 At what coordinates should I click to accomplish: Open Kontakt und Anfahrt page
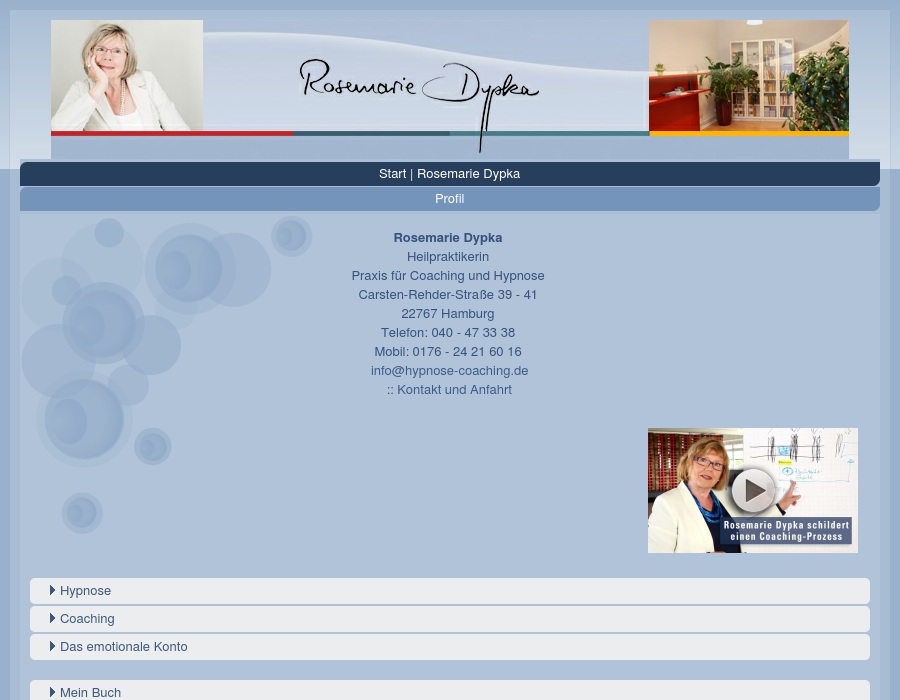(x=454, y=389)
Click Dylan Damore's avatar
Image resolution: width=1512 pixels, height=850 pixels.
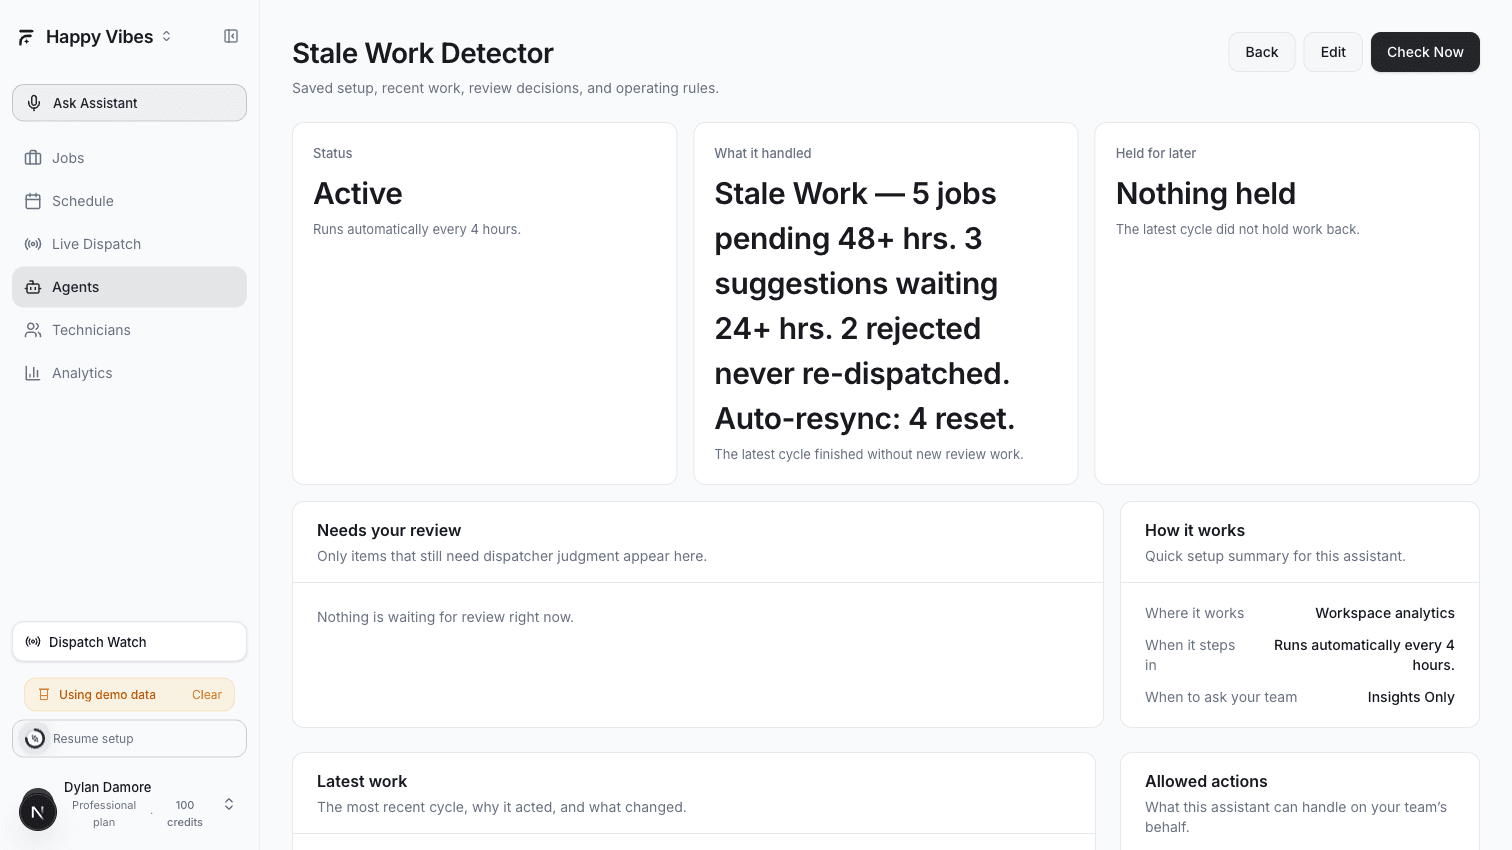coord(38,809)
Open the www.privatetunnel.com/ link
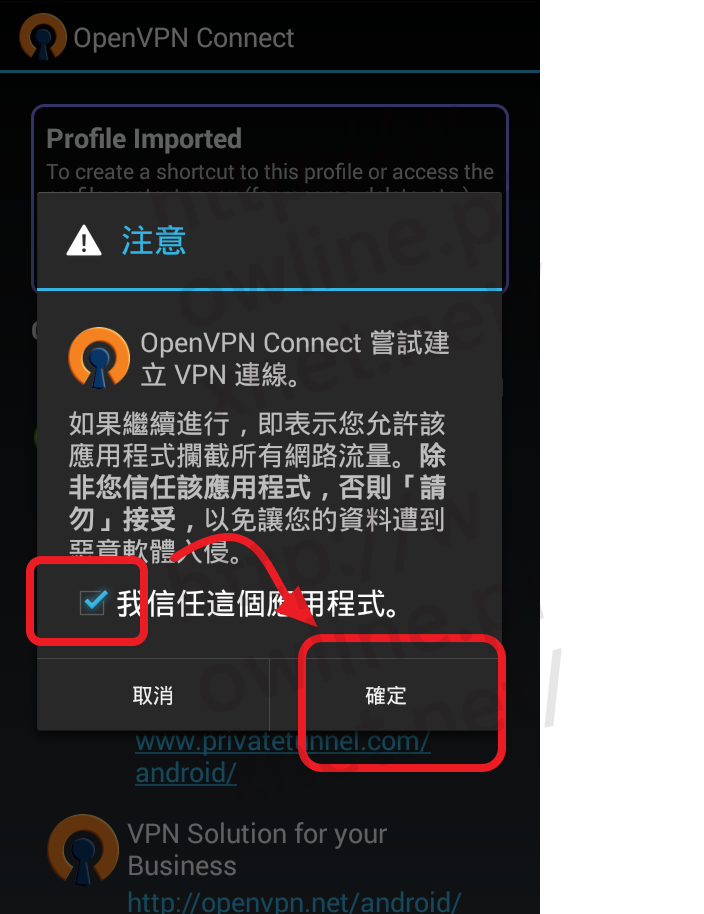The width and height of the screenshot is (704, 914). point(283,741)
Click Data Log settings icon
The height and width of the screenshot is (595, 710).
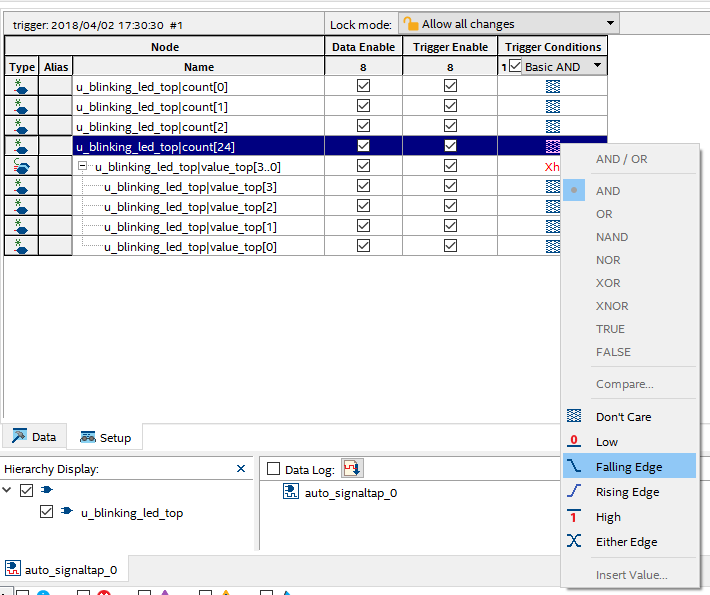pos(352,468)
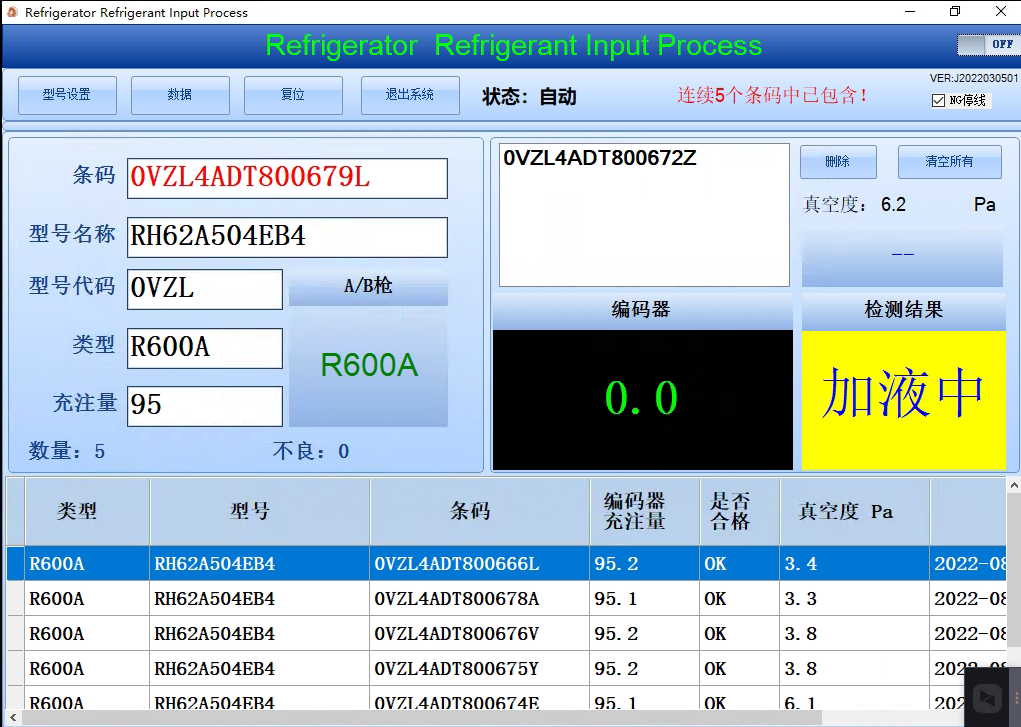This screenshot has height=727, width=1021.
Task: Toggle the OFF switch in the header
Action: [987, 45]
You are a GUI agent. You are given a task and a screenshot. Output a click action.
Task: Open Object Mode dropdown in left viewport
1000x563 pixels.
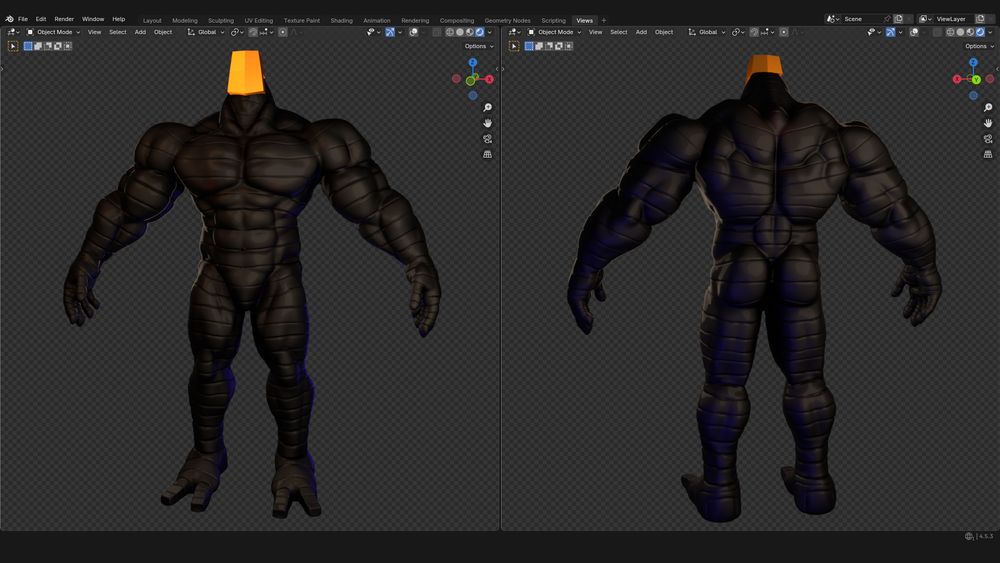coord(54,32)
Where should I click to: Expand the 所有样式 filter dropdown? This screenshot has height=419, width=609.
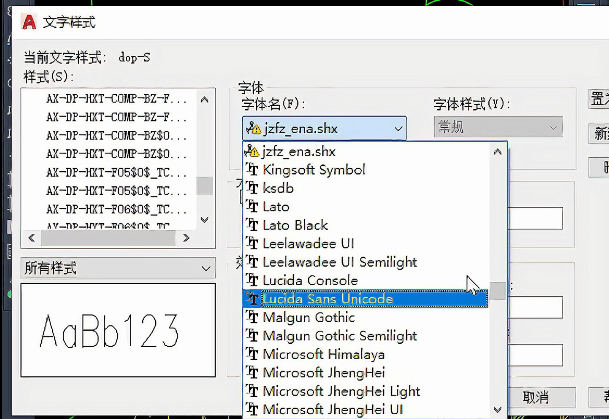point(205,268)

=== Exercise aim ===
With the pictures left out, output exactly the lines from the one with "1000x563 pixels." through the end of the listing above, both ends included.

=== Response ===
1000x563 pixels.
coord(54,32)
Where should I click to: Expand the 所有样式 filter dropdown? This screenshot has height=419, width=609.
point(205,268)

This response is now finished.